=== Begin Enclosure ===
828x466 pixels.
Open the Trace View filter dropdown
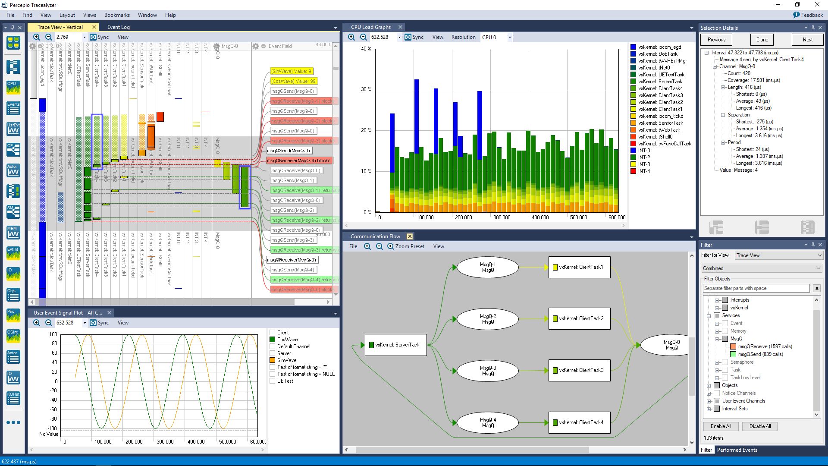pos(778,255)
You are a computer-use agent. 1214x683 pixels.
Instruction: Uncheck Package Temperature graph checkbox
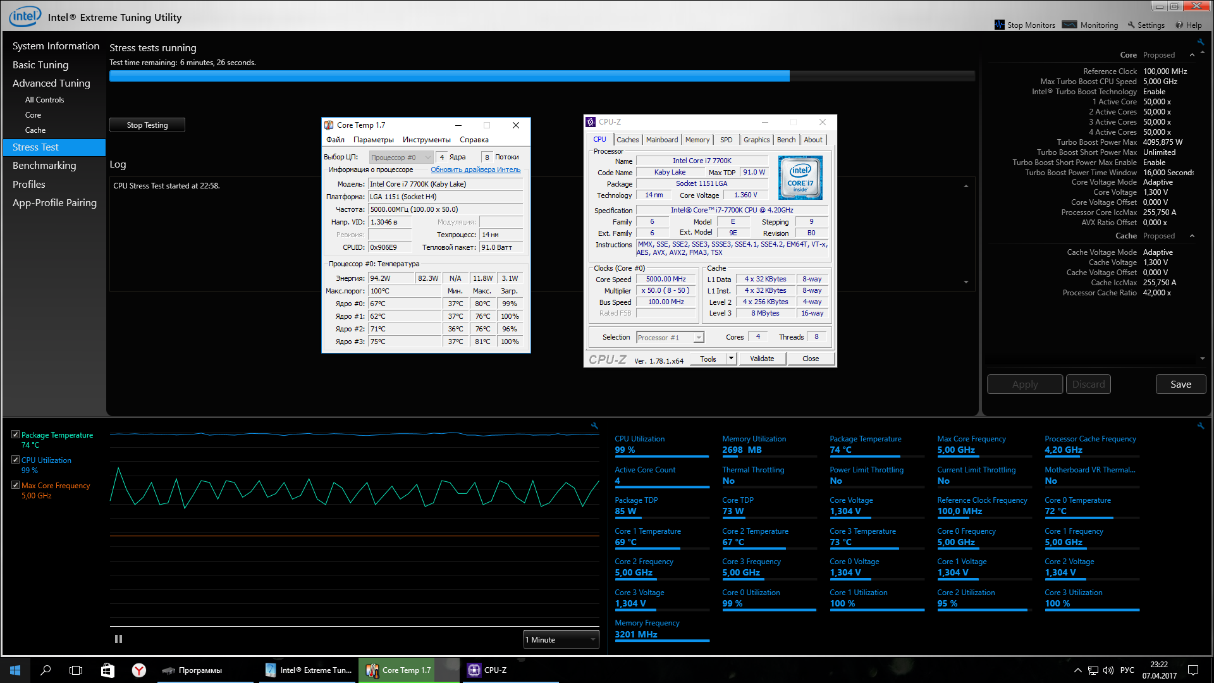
=== End Enclosure ===
§ Exercise objective: What is needed is every line of the records above that contains the word "pixels".

§ Answer to the exercise:
828x466 pixels.
You are a computer-use agent. 1214x683 pixels.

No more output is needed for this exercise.